Aww . . . good times.
I’ll never forget the weekend I went into my neighborhood Blockbuster in search of a specific movie for our girls gathering and was blindsided to discover that the company had done a major overhaul during the previous week. They’d decided to make the switch from VHS tapes to DVDs. The entire store – aisle after aisle – was overflowing with this new advancement in technology.
The only problem was that they hadn’t asked me first! If they would have, I would have told them that I didn’t own a DVD player and had no intention of buying one. I had intentionally refused to advance with technology. I was satisfied with my VCR and intended to stick with it no matter how many DVD players I saw on display at the local Best Buy store. I was firm in my decision.
Until now.
Urgh. The audacity!
I steeped in frustration at the realization that I was being forced to change. They were leaving me no choice. Their overhaul would require me to shift in a way that I’d been previously uninterested and adverse to. Now, the circumstances were demanding me to do something new. Something else. Something different. So, I unhooked the VCR and purchased a DVD player.

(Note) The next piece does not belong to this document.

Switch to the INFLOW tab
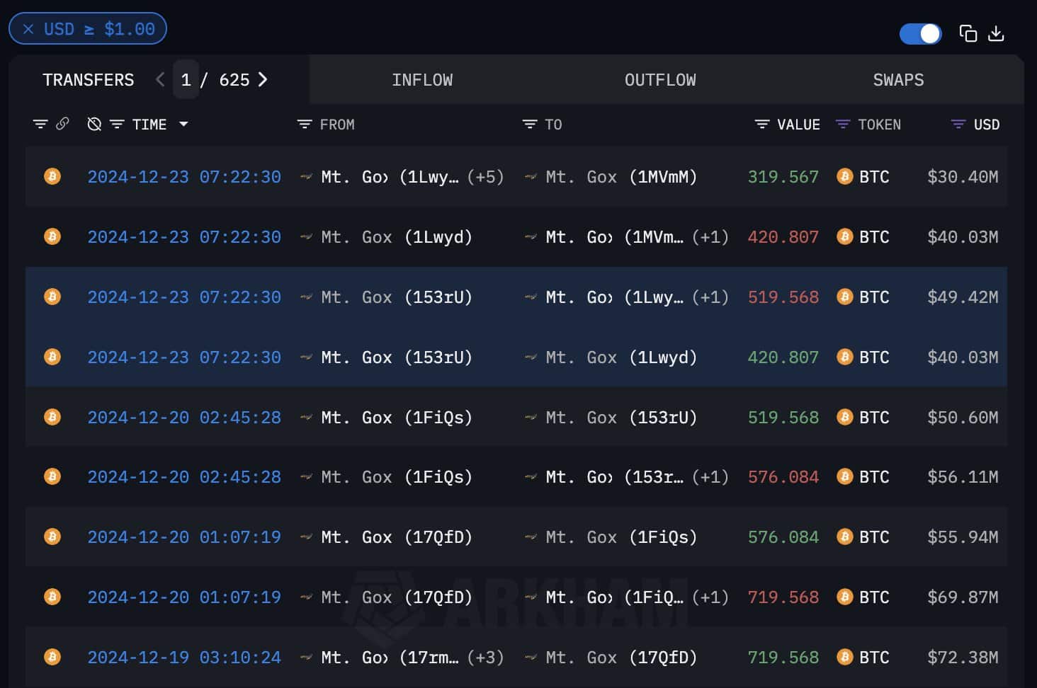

Out with the old. In with the new.
Such is life.
How has yours demanded this of you lately? You woke up one regular, ordinary day to find that your circumstances changed without asking you first.
Your relationship dynamics.
Your children’s personalities and needs.
Your job requirements.
Your physical health.
Your culture’s concerns.
Your local church’s dynamics.
You were settled, satisfied and comfortable with the way things were and honestly, everything around you, supported your complacency. But now, in the blink of an eye, everything shifted and has required that you do the same. Seasons like this can be frustrating and unsettling. Forced change always is.
Sister, I get it. I really do. Take a deep breath. Regain your composure. Reevaluate your new realities. And then . . .
Make the investment needed to adapt to your new reality.
Life changes and the time comes when we must too.